There was a large group of friends with whom I went to this show. I seem to recall we had maybe two cars crammed with people. I cannot remember the names everyone who came along for the ride, but I am certain there were a lot of us. We pulled in to the parking lot and were greeted by the colorful intrepid carnivalesque caravan of the Deadheads. We found a place to park and immersed ourselves in the parking lot festivities.

When the band took the stage, I was ecstatic. They opened the show with “New Minglewood Blues,” which I thought was a great opener. My friend Cindy became instantly enamored with Bob Weir. Throughout the whole show, she kept reiterating how hot he was.

At the start of the second set, my friend Mike and I decided to go up front. The rest of the crew remained in the seats.
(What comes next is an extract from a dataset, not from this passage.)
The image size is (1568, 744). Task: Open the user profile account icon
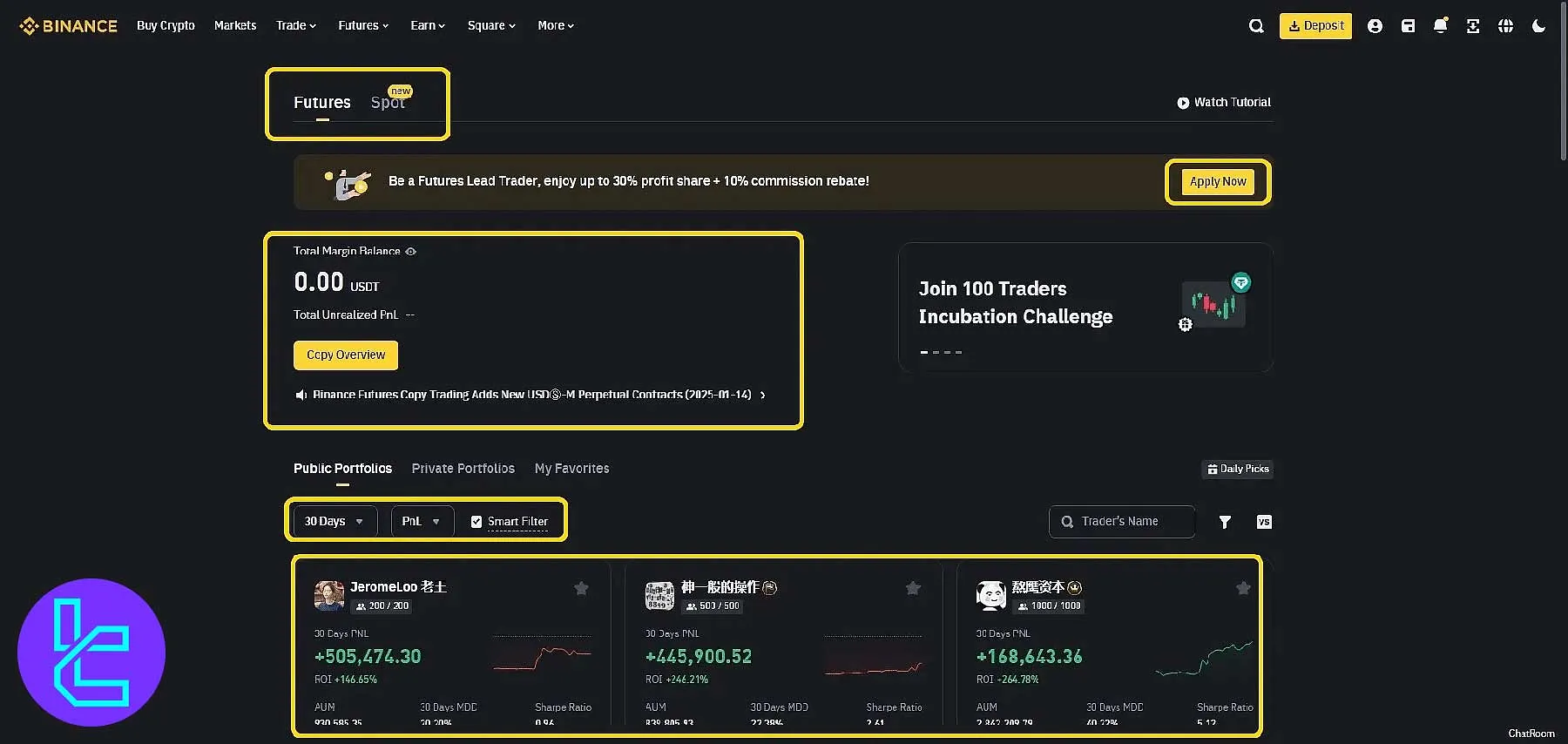click(1375, 26)
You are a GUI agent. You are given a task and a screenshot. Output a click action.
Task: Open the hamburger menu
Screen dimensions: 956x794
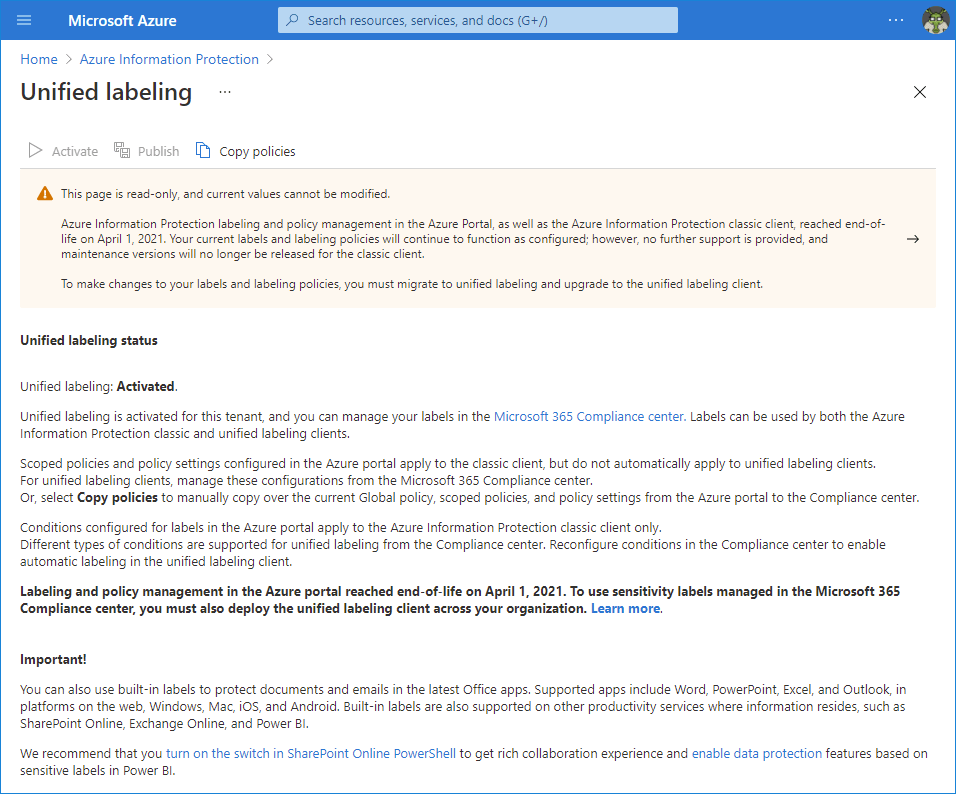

There was an open floor and we managed to get pretty close to the stage, right in front of Jerry Garcia. What I recall most vividly about being up near the front was when the band segued into “Fire on the Mountain.” The stage was bathed in rich red light that gave the impression that there were actual flames emanating from the stage. This combined with the heat from the pulsating crowd caused me to begin sweating most uncomfortably. It was not long before I couldn’t stand the heat any more. We returned to the comfort of our seats and our friends.

The other thing that made this concert special for me was it was the first time I saw the Dead play “Terrapin Station,” which is still one of my favorite Grateful Dead songs. It was also the first time I heard them perform “Truckin’.” Another treat.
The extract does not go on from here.